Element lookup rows
-- BEGIN --
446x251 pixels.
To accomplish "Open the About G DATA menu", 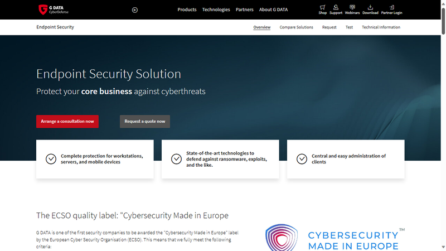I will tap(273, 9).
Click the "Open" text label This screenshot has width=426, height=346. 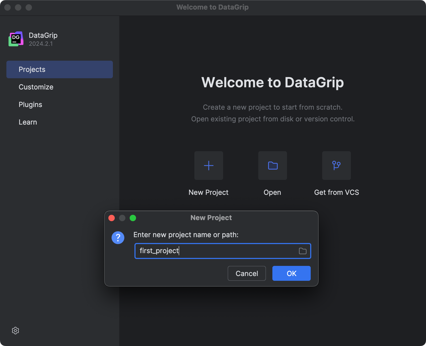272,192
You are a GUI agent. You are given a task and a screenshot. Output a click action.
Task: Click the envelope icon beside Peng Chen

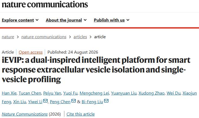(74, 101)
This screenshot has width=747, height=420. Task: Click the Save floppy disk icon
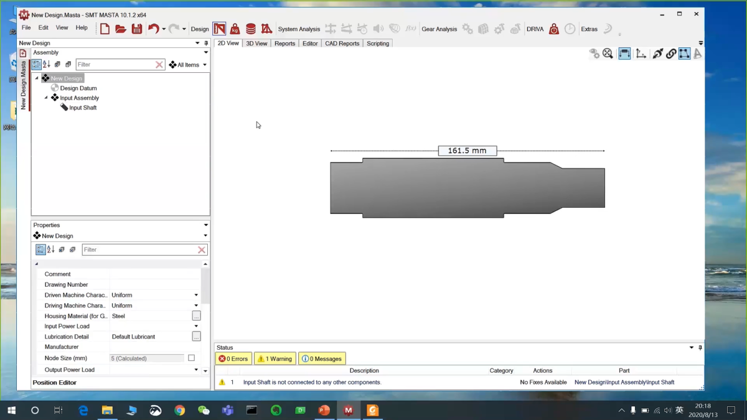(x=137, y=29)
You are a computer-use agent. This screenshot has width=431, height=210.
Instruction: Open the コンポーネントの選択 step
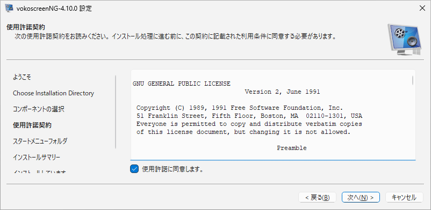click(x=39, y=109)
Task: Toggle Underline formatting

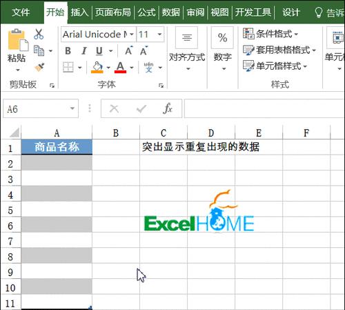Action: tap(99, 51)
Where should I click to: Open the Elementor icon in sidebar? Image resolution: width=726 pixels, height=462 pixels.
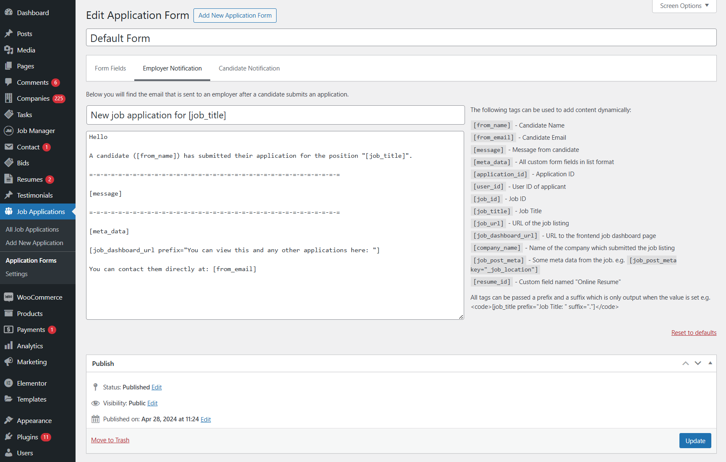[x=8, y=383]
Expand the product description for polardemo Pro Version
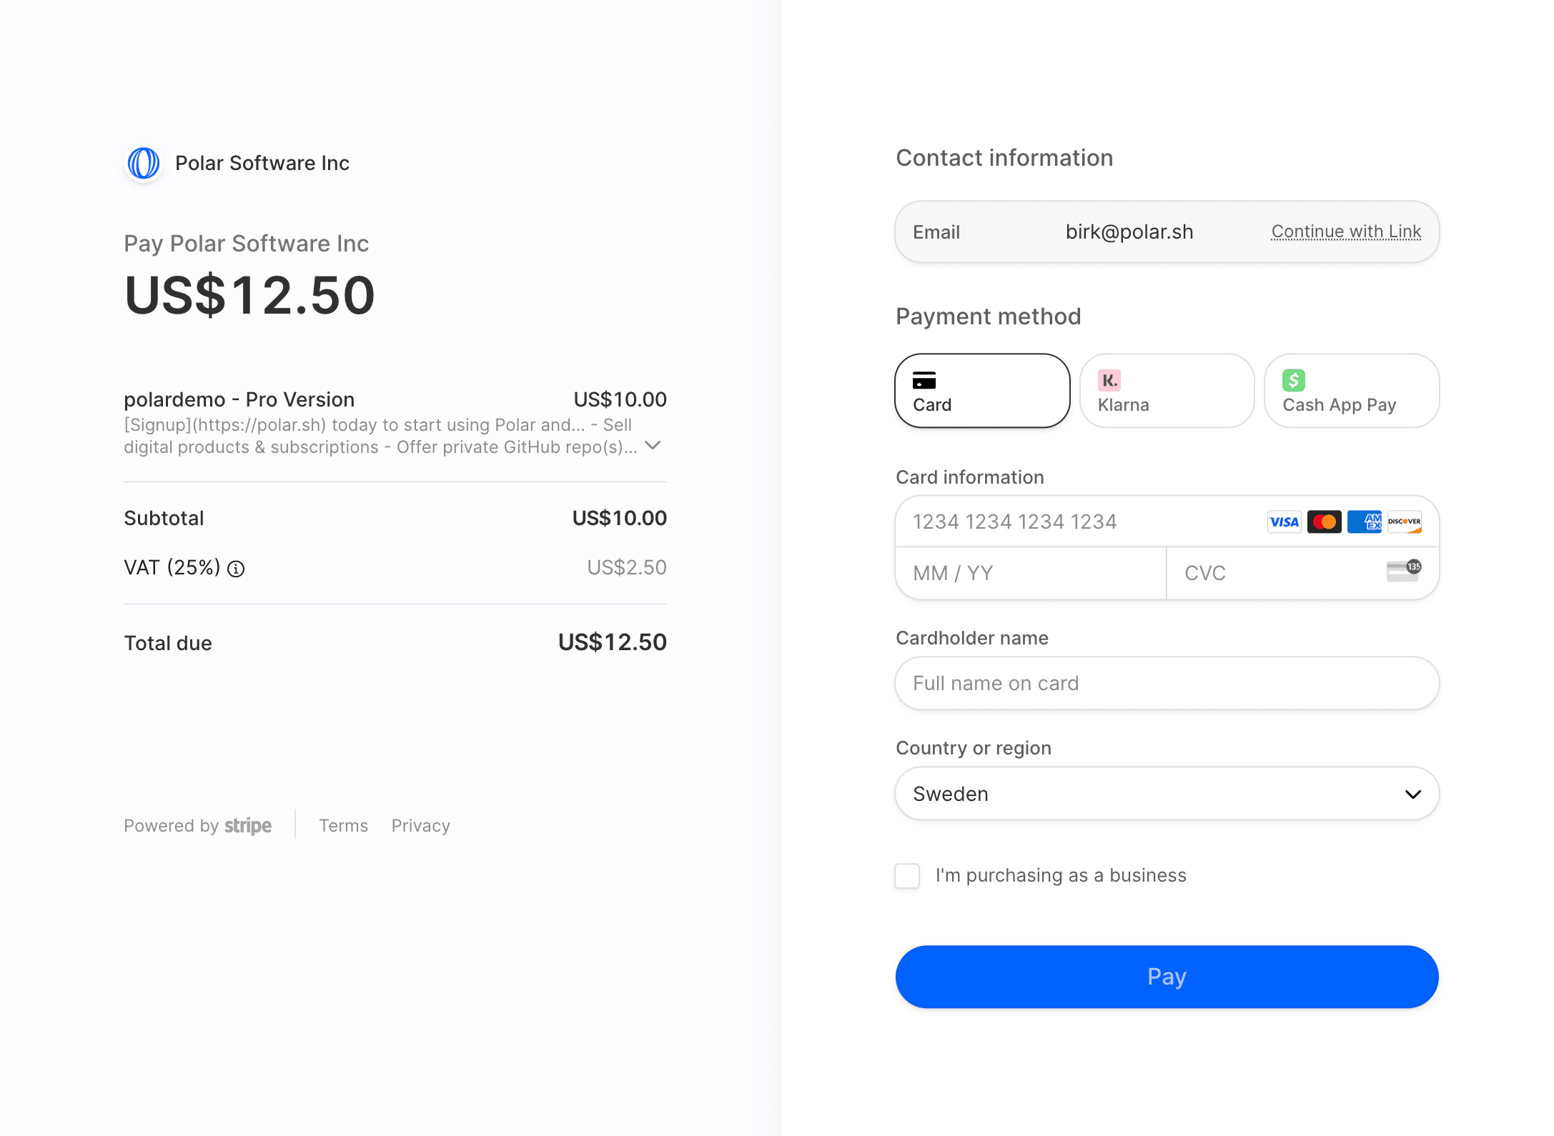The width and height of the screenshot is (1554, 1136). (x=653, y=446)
-- END --
* DIRECTIVE
Starting at the line that contains "You are a computer-use" and ending at the line that contains "[x=8, y=383]", write out those lines again with their requests, and increase every coordinate in the answers by 62. Omit the pictures from your output.

* THE OUTPUT
You are a computer-use agent. This screenshot has width=431, height=210.
Instruction: Open the コンポーネントの選択 step
click(x=101, y=171)
Task: Toggle Underline formatting

Action: tap(161, 113)
Where should I click to: Open the Elementor icon in sidebar? Image resolution: width=726 pixels, height=462 pixels.
[x=70, y=445]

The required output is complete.